We poured out on the 35
th
floor, where the executive suite was located. We entered a room furnished in red leather, lined with expensive bookcases and double doors that seemed to defy visitors, as if to keep them out.
But we were very welcome here.
“My name is Roger. I am the director of the Freedom Museum and Tribune Tower liaison,” said a voice at the end of the long room where we stood. Heads parted, and Roger, a thin black man in his forties, walked along the massive windows that overlooked Michigan Avenue.
“We’re glad to have visitors like you today. You’ll have the best view of the Parade of Lights. Better than anyone else, in fact.
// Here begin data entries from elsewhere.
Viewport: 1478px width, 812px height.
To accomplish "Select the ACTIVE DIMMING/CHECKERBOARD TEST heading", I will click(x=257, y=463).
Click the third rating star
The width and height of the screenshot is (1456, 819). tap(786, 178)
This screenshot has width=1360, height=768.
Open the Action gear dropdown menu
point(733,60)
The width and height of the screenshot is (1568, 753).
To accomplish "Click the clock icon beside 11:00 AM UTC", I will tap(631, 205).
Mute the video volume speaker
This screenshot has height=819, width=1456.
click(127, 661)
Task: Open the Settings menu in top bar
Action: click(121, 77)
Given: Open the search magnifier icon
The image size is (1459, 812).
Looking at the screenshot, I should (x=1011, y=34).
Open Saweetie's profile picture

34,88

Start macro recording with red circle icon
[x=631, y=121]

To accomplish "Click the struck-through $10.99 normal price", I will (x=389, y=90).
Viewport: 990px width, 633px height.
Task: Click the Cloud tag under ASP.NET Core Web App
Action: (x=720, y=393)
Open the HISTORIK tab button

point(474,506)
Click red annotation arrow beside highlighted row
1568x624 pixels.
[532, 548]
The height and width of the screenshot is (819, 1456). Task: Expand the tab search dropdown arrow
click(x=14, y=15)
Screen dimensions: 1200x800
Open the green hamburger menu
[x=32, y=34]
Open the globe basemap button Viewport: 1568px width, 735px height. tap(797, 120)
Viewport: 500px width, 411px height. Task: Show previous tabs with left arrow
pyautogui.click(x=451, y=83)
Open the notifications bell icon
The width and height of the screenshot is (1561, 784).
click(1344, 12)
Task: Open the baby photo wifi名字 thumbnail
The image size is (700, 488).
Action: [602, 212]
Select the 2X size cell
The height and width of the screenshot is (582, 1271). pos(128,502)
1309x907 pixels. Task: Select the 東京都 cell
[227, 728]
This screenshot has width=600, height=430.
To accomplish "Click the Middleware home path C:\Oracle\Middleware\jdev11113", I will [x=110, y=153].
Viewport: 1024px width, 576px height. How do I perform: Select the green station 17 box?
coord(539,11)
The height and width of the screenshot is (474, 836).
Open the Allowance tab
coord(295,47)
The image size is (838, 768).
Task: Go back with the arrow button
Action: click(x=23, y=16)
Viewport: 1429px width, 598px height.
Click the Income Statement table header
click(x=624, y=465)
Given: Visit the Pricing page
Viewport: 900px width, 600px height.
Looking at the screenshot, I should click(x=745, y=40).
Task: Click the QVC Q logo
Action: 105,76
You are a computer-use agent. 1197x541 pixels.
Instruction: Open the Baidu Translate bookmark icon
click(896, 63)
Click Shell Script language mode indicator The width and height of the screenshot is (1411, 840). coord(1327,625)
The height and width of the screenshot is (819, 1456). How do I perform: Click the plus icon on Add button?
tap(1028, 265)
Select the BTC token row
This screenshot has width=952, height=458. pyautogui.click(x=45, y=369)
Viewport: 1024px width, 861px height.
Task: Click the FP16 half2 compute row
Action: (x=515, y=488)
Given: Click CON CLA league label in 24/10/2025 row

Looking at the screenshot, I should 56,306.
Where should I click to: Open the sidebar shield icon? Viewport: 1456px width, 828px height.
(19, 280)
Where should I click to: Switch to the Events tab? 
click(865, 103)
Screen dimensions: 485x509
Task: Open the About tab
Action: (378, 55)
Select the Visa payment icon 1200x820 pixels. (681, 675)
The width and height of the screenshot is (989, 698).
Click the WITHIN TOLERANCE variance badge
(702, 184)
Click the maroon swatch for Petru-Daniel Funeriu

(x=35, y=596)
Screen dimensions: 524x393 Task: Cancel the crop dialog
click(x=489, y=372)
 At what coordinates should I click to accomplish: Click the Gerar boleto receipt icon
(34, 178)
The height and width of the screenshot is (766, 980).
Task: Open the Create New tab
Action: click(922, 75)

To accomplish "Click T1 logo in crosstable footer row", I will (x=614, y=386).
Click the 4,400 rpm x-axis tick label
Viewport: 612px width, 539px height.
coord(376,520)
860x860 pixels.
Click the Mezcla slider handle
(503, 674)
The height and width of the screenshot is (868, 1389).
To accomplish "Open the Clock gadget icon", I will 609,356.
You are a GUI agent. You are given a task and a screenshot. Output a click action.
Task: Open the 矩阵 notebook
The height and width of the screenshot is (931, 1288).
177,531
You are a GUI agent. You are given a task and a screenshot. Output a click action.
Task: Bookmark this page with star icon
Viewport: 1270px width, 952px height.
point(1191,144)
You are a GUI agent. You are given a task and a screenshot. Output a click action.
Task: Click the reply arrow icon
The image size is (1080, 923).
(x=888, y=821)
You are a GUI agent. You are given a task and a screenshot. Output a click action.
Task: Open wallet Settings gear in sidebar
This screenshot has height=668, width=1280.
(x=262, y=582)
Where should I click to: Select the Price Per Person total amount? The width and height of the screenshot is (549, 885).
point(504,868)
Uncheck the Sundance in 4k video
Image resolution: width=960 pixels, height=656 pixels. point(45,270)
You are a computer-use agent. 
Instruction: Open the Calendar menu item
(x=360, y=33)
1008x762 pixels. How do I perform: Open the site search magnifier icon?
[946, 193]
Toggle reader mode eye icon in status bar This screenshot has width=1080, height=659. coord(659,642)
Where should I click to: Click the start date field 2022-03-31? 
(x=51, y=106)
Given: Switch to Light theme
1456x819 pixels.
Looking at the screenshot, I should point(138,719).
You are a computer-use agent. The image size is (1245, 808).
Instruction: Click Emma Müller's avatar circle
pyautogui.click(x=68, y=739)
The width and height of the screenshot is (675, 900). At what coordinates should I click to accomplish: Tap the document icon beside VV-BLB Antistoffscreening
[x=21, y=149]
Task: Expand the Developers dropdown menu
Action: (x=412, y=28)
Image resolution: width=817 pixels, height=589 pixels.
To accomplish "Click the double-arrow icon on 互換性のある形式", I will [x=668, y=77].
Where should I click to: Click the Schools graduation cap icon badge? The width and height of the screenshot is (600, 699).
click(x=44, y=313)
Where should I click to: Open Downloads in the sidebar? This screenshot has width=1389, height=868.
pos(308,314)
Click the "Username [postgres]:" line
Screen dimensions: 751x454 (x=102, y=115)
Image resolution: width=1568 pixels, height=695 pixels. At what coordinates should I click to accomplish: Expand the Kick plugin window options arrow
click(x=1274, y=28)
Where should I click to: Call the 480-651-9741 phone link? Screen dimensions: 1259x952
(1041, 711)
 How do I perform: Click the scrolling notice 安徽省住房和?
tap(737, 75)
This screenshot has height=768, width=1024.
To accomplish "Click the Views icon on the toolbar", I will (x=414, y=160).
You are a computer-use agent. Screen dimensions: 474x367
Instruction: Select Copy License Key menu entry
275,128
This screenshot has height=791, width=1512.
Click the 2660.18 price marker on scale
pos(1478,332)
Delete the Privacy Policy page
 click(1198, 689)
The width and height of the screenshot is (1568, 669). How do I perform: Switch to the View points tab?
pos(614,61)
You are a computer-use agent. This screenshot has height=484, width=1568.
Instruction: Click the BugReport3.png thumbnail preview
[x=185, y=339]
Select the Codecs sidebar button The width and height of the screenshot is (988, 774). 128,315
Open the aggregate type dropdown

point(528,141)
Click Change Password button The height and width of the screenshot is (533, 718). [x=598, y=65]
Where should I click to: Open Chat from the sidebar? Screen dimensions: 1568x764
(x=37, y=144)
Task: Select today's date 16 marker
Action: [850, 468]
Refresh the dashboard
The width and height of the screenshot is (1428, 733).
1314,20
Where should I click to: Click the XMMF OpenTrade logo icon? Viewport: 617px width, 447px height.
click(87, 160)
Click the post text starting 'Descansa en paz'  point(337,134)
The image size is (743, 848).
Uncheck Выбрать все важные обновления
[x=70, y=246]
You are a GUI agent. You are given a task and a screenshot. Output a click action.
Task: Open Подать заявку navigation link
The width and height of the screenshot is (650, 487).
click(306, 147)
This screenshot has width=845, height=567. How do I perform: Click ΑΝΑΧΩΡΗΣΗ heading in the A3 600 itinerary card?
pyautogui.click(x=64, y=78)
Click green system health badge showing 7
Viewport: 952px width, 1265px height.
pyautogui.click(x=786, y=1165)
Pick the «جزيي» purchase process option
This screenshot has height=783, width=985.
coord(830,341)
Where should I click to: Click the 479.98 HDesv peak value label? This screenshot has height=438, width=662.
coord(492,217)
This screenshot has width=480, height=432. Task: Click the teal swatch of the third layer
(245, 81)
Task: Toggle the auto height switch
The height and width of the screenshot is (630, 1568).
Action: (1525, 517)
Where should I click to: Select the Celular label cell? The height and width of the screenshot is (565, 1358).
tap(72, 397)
Something to really brag about.”
Our university (and in turn, our group) was full of overachievers, and I could see them salivate at the thought of making a connection here with the director, of one day working at the museum, or for Tribune Media.
Catering staff brought out coffee and snacks, and those of us closest to it flocked to the carts like flies on shit.
The director paused as he exited the room; his hand grazed me at the elbow.
“Nothing for you?” he said.
“Maybe later,” I said. “I’m just waiting for the parade.”
“Roger Washington.”
“Clara Montes; nice to meet you.”
“What is your major?”
“Political science.”
“Wonderful. We need more people like you in the world. We need that diversity.”
Something about Roger, his narrow, tailored suit, and his ease in a world of the privileged felt insincere to me. He sounded scripted, like an actor on a TV show. Anger rose in my throat.